Die in Ihrer Entschließung aufgeführten Aufgaben der VMV sind nice to have, enthalten aber genau das Wesentliche, nämlich die abgestimmte Fahrplanplanung, wie das in Schleswig-Holstein geschieht, nicht.
Ich will Ihren Entschließungsantrag auch nicht in Bausch und Bogen ablehnen, Sie machen sich ja auf den Weg, aber die eigentliche Herausforderung, nämlich bessere Verbindungen, gehen Sie nicht an, gehen Sie nicht an.
Auch wenn ich weiß, dass es sinnlos ist, kann ich deshalb nur um Zustimmung zu unserem Antrag bitten. Und es wird Sie nicht überraschen, dass wir unserem Änderungsantrag zustimmen und Ihrem Antrag nicht zustimmen. – Vielen Dank!
Vielen Dank, Frau Abgeordnete! Wenn ich Sie um den letzten Satz bitte, meine ich dann auch den letzten Satz, Frau Wegner.

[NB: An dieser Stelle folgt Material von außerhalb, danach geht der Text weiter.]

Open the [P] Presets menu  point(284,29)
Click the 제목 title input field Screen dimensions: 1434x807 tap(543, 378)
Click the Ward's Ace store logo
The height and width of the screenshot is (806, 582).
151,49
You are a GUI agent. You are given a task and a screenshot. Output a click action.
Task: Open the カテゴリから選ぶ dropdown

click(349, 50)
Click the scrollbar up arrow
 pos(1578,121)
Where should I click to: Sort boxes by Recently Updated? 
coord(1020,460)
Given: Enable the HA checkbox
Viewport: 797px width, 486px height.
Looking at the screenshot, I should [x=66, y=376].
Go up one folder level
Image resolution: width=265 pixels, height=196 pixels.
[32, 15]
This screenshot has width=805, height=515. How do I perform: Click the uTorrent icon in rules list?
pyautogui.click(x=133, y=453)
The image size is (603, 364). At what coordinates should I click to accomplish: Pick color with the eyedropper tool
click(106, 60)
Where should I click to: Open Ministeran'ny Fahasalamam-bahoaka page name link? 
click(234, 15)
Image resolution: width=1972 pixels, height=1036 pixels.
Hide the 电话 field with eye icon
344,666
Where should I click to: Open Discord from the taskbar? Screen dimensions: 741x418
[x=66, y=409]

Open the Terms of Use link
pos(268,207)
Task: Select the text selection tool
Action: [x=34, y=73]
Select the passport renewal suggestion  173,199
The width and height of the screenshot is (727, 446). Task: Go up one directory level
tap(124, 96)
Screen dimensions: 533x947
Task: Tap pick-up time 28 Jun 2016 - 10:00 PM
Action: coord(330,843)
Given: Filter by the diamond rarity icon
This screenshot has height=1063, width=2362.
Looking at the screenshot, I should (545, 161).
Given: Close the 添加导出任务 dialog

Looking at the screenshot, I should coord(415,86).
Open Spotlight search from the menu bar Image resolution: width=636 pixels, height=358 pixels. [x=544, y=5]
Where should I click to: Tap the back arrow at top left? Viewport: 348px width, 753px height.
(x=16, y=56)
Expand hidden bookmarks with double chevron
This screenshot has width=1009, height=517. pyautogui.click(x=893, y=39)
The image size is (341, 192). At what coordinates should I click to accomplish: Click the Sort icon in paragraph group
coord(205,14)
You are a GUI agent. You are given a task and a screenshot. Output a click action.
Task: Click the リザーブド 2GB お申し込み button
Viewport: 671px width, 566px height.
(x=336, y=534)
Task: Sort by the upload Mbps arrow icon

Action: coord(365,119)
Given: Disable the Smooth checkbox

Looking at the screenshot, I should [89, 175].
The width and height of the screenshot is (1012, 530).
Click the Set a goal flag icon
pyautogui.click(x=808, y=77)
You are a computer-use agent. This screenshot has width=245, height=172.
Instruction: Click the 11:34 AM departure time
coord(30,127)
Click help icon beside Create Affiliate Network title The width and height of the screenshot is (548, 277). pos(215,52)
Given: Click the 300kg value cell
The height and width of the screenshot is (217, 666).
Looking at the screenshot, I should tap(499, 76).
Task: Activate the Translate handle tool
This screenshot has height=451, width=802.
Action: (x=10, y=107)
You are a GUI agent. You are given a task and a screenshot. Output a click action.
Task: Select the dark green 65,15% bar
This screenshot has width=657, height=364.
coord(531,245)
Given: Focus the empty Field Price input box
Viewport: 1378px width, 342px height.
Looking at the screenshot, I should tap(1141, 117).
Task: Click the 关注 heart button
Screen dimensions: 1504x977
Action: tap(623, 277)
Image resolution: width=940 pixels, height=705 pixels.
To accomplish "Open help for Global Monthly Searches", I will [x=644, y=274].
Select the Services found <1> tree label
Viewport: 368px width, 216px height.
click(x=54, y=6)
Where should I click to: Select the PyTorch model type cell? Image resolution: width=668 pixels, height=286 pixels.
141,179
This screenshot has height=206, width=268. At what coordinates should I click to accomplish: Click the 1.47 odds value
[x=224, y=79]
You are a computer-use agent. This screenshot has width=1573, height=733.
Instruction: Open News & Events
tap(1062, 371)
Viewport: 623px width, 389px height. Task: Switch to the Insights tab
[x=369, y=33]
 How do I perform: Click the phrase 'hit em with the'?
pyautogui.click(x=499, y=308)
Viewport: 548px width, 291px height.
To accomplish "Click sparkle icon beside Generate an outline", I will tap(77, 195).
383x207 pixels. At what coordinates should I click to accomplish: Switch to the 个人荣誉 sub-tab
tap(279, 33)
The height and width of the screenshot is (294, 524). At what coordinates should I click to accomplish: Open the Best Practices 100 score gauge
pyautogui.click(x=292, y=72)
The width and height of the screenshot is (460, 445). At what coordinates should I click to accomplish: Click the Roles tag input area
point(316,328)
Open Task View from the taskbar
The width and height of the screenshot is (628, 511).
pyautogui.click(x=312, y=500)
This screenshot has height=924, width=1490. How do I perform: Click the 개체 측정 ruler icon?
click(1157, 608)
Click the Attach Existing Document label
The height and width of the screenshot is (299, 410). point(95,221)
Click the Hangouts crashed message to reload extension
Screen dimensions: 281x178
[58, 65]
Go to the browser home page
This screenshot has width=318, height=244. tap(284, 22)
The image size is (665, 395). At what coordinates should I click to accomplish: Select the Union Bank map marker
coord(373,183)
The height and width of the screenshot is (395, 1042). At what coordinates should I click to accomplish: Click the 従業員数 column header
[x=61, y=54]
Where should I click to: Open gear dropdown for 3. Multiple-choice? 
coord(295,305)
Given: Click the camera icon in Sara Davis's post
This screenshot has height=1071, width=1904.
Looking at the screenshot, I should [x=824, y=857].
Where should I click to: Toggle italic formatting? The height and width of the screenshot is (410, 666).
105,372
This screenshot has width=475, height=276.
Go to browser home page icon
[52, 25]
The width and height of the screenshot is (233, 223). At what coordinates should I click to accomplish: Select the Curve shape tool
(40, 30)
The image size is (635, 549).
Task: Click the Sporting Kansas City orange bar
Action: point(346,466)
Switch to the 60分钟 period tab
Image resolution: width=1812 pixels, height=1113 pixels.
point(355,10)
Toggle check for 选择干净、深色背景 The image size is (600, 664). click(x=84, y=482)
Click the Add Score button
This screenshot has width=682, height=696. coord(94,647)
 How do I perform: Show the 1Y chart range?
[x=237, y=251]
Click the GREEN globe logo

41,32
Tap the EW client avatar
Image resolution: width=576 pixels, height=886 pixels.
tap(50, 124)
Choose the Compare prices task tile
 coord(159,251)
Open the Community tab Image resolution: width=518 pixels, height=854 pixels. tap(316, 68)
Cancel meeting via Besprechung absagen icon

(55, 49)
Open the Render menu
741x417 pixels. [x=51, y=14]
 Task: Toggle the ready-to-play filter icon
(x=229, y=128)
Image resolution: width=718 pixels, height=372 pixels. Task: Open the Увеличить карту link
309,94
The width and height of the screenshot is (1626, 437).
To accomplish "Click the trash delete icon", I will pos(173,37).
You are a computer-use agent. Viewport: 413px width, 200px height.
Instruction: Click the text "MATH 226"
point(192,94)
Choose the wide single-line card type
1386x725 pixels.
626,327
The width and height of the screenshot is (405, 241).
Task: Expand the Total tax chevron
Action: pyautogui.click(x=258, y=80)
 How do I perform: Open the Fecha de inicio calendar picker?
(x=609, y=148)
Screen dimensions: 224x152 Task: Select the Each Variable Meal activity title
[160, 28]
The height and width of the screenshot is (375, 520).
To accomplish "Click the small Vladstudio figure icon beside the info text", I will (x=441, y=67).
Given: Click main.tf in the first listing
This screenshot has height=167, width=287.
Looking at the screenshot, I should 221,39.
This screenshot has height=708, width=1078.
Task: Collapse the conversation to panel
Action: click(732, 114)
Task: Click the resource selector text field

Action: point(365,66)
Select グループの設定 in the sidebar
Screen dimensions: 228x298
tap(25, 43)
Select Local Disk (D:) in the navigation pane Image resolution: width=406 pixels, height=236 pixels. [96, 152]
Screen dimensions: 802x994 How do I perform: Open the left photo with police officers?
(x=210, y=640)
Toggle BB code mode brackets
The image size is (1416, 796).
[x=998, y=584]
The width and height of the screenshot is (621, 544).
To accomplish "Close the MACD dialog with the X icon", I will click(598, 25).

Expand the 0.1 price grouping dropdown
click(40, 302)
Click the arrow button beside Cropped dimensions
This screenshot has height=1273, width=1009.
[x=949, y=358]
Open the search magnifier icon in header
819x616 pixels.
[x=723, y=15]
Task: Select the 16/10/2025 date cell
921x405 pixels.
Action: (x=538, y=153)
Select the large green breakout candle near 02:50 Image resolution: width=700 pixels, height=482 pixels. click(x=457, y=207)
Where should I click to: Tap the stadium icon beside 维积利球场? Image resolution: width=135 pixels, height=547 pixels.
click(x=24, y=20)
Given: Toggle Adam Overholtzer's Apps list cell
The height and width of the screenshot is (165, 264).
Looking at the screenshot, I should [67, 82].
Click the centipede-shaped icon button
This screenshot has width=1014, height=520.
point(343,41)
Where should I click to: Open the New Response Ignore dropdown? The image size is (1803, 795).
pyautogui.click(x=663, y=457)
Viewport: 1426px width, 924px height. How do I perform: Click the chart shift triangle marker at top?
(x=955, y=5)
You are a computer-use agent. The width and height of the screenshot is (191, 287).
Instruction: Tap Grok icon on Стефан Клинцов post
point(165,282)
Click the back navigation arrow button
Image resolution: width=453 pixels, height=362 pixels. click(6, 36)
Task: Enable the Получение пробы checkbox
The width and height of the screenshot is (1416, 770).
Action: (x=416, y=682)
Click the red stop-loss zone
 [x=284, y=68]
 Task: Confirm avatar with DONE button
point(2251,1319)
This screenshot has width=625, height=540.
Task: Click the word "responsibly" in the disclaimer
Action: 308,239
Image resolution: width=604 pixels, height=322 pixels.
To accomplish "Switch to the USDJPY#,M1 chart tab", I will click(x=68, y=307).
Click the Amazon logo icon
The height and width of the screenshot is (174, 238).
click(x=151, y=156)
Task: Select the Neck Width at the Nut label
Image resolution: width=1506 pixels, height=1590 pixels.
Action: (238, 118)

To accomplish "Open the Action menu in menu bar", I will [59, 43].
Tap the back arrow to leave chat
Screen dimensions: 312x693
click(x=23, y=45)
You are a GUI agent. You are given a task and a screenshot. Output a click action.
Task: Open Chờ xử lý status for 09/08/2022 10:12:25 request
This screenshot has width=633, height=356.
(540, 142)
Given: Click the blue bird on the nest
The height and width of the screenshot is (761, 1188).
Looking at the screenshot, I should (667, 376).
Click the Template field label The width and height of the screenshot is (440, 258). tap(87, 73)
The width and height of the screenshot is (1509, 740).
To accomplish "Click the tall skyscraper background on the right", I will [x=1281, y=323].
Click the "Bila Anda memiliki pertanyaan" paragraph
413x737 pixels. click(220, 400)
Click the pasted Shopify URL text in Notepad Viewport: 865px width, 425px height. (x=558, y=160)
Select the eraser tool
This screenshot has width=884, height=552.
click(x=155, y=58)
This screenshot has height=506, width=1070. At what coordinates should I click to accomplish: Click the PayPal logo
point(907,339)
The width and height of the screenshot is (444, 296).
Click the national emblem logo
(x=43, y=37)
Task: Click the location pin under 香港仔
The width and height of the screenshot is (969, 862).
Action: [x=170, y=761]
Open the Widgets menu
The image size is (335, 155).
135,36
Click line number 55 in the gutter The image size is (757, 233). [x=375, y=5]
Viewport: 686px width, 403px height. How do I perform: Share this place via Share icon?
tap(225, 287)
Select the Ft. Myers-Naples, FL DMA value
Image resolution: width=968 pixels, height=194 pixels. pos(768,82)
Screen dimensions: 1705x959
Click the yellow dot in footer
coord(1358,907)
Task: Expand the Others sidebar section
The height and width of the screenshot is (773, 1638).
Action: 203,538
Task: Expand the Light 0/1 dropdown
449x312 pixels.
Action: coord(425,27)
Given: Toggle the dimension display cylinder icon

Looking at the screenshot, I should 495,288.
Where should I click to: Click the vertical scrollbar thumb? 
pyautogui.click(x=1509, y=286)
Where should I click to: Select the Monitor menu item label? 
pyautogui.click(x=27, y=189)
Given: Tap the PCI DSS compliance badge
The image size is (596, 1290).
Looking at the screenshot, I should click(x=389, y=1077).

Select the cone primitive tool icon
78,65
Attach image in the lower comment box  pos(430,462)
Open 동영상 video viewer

Sehr geehrte Frau Präsidentin! Sehr geehrte Damen und Herren Abgeordnete! Wir haben jetzt heute die zweite Runde von dem Antrag der GRÜNEN, wo wir uns ja schon ausführlich drüber unterhalten haben. Insbesondere war ja nun tatsächlich die Anhörung im Ausschuss sehr erhellend. Die Stellungnahmen, die dazu abgegeben wurden, fand ich doch eine unglaublich spannende Lektüre, insbesondere, weil viele Sachen aufgemacht wurden, wie man halt in Mecklenburg-Vorpommern mit dem öffentlichen Verkehr vorankommt.
Und auch das Thema 9-Euro-Ticket, was dem Ganzen ja noch mal so einen schönen Rückenwind gegeben hat, ist jetzt nach den ersten Zwischenauswertungen schon so, wo man sagt, wir sehen das, was wir erwartet haben. Das Angebot, gerade im ländlichen Raum, wird vom 9-Euro-Ticket wahrscheinlich eher weniger genutzt, und da haben wir dann definitiv die Angebotsdefizite. Aber auch da bin ich gespannt. Ich hoffe, spätestens im Oktober werden wir dann auch eine Auswertung zur Umsetzung und Nutzung des 9-Euro-Tickets bei uns in Mecklenburg-Vorpommern haben, um uns damit wieder auseinandersetzen zu können.
Aber das, was wir auch mitbekommen haben in der Anhörung und in den Stellungnahmen, ist, dass das, was die Landesregierung hier tut, kontraproduktiv ist. Wir wollen Nachfragesteigerungen irgendwie hinbekommen und nicht irgendwie versuchen, durch Möchtegernanreize zu gucken, dass die Nachfrage angeht und wir aber auf der anderen Seite die Angebote erhöhen müssen.